Tous ces échecs font craindre le pire dans le chef de certaines parties au processus qui remettent déjà en cause «la crédibilité et l’impartialité» de Denis Kadima. «Ces incidents connus créent une inquiétude dans l’opinion sur la crédibilité du processus électoral», a dit Olenghankoy sur un ton qui rappelle les dénonciations déjà faites par certaines formations politiques de l’Opposition, structures de la Société civile ainsi que les églises catholique et protestante. Le président de la Centrale électorale, Denis Kadima, s’est «discrédité» davantage lorsqu’à la faveur de sa conférence de presse, mardi 28 février 2023 à Kinshasa, il a essayé de dédouaner et la CENI et le propriétaire du véhicule accidenté sur la route de Tshikapa, dans lequel des kits d’enrôlement des électeurs ont été découverts.
«Aucun kit électoral n’a été découvert lors de l’accident survenu le 20 février à Tshikapa. Il n’y avait que des fiches d’inscription», a-t-il maladroitement justifié, sans dire ce que les fiches d’enregistrement faisaient dans le véhicule d’un acteur politique, prenant le contrepied de son propre communiqué du 22 février 2023. Par ce communiqué, la CENI a demandé à la justice d’enquêter et punir éventuellement les coupables. La réponse de Kadima a poussé Me Hervé Diakiesse de la Société civile à sortir de ses gongs pour fustiger la «désinvolture» du patron de la CENI.
«C’est inquiétant comme explication. C’est une réponse désinvolte. Le débat c’est pas qu’il s’agit du matériel sensible ou non sensible. Il doit plutôt dire comment la CENI, qui dispose des moyens alloués pour sécuriser et transporter et les kits d’enrôlement et les fiches d’inscription, peut admettre que les matériels électoraux, sensibles ou non sensibles, se retrouvent entre les mains des acteurs politiques. Une telle désinvolture ne saurait pas rassurer les partenaires et les autres parties impliquées au processus électoral. Ça discrédite Kadima et son équipe», a-t-il indiqué.
Communication-du-CNSA-n°-016-du-28-fev-2023De leur côté, les églises catholique et protestante qui, bon gré mal gré, ont cautionné l’entérinement de Kadima à la tête de la CENI, ont eu comme réaction: «Si les choses ne sont pas clarifiées à ce stade, ce serait irresponsable de la part de tous d’avancer dans un processus électoral où la crédibilité est sérieusement mise en cause». Ça urge donc, à moins de 10 mois de l’organisation des élections quasi-générales, de rectifier les tirs et de reconstituer le tissu de la confiance et de ré-attiser la flamme de la crédibilité dans le chef des parties prenantes. Laquelle flamme est en extinction, si elle n’est déjà pas éteinte, estime-t-on.
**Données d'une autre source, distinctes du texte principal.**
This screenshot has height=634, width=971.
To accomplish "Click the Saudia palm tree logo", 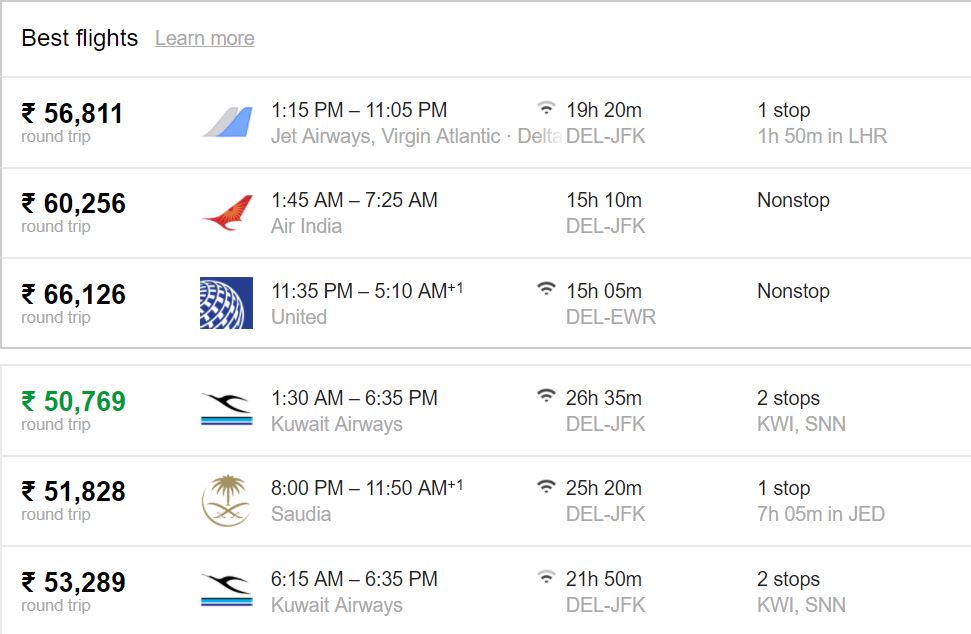I will 226,500.
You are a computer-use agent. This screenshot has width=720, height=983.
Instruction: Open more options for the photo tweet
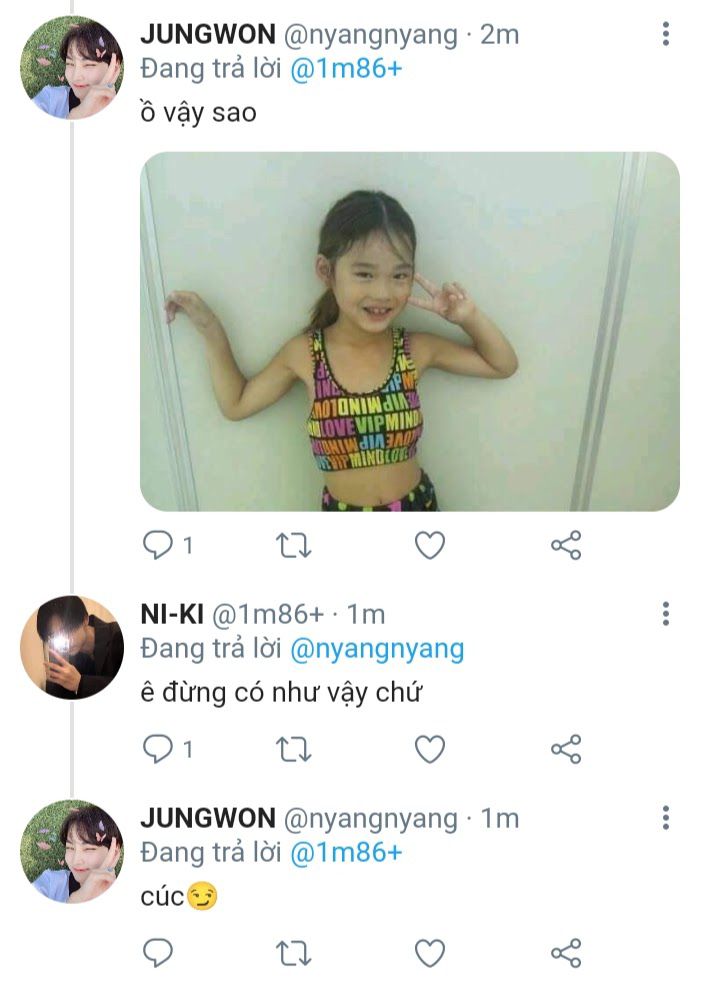point(666,34)
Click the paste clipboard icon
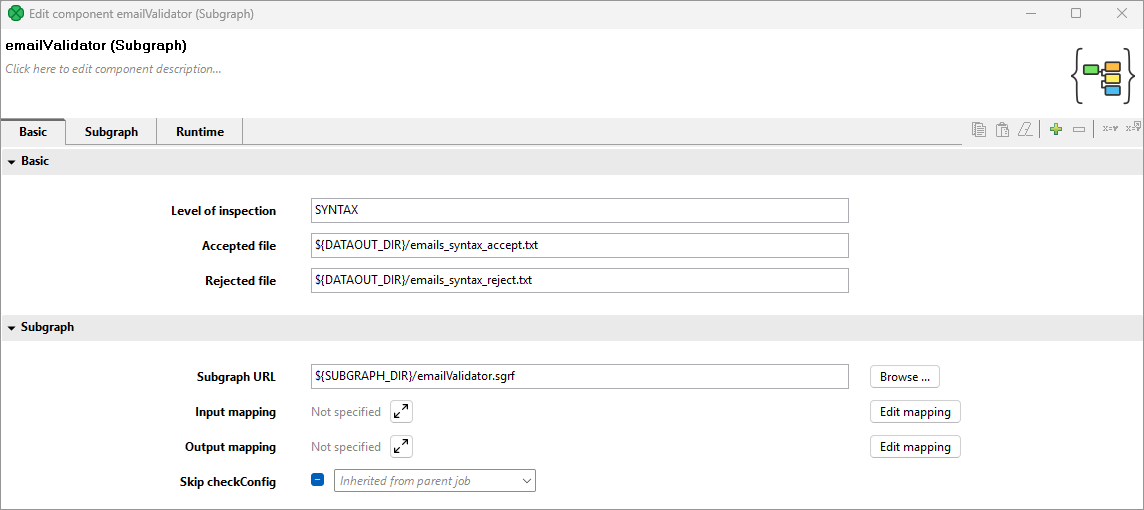Image resolution: width=1144 pixels, height=510 pixels. pos(1002,129)
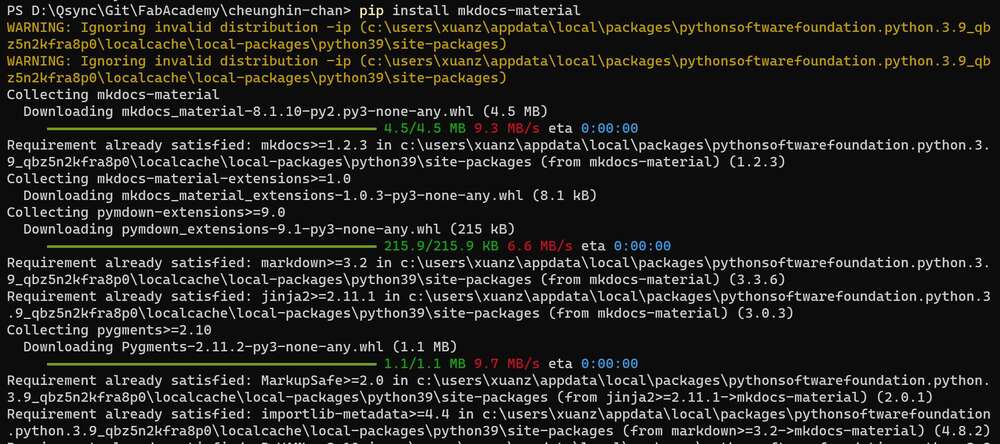Click the progress bar for 215.9 KB download
The height and width of the screenshot is (444, 1000).
(x=212, y=246)
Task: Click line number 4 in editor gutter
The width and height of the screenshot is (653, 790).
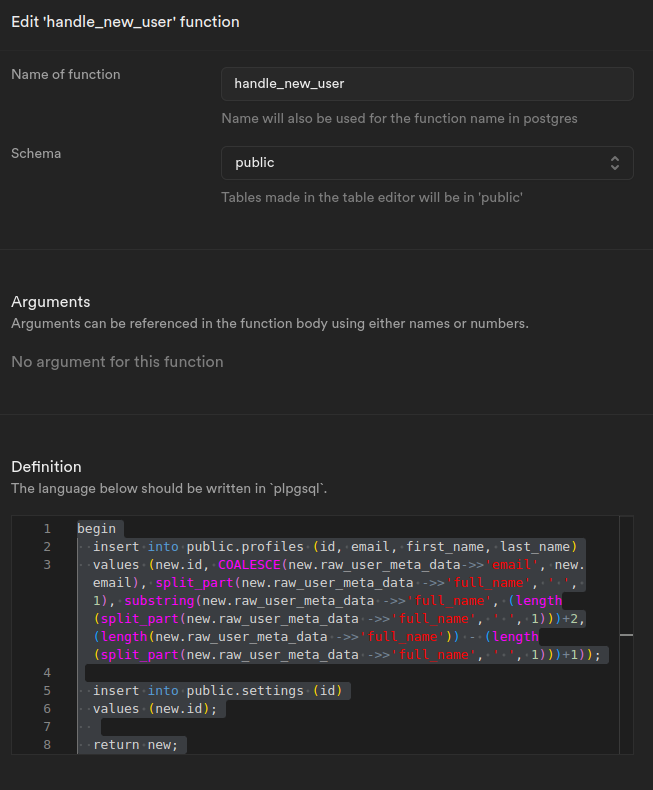Action: click(x=47, y=673)
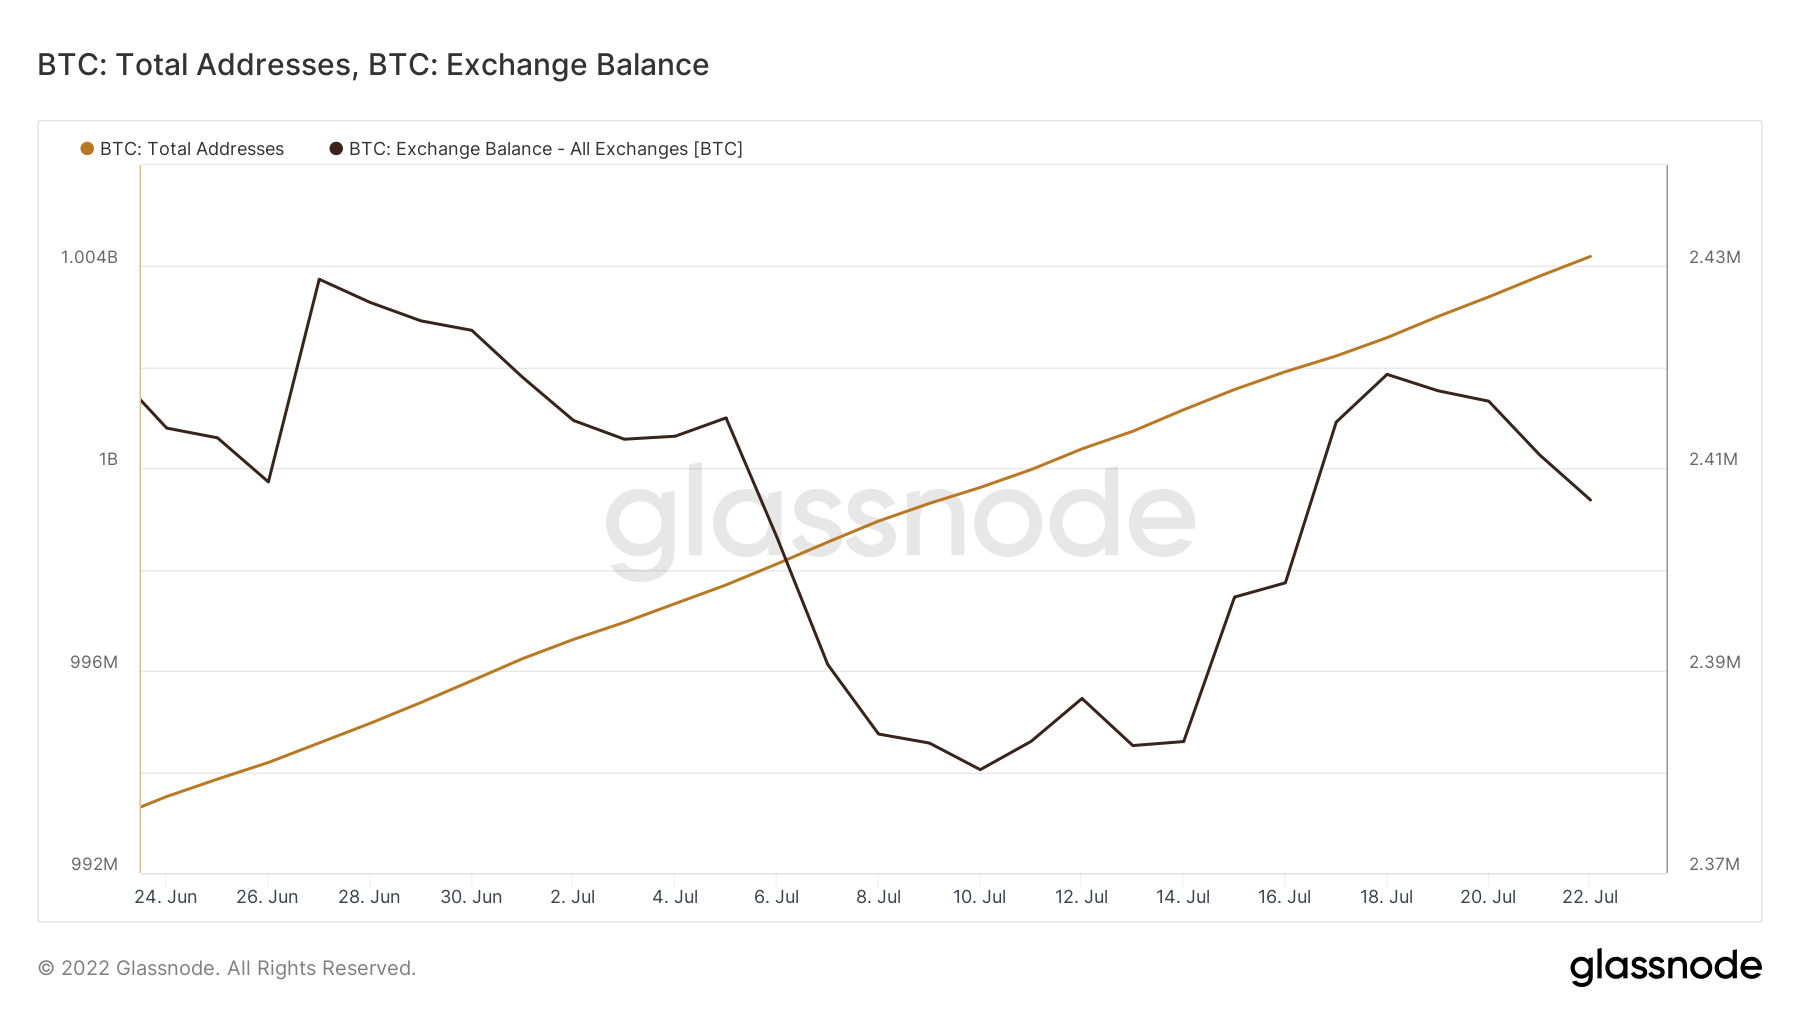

Pour ce faire, le CNSA, à travers son président Joseph Olenghankoy, a notamment recommandé la reprise de la tenue des tripartites CNSA-gouvernement-CENI conformément à l’article 6 point 2 de la Loi organique n°18/023 du 13 novembre 2018 portant institution, organisation et fonctionnement du CNSA. Cette disposition impose de «réaliser des évaluations régulières du processus électoral au moins une fois tous les deux mois avec la CENI et le gouvernement». Son bénéfice, a-t-il soutenu, est d’assurer la transparence du processus au risque que cela serve de germe à une guerre civile.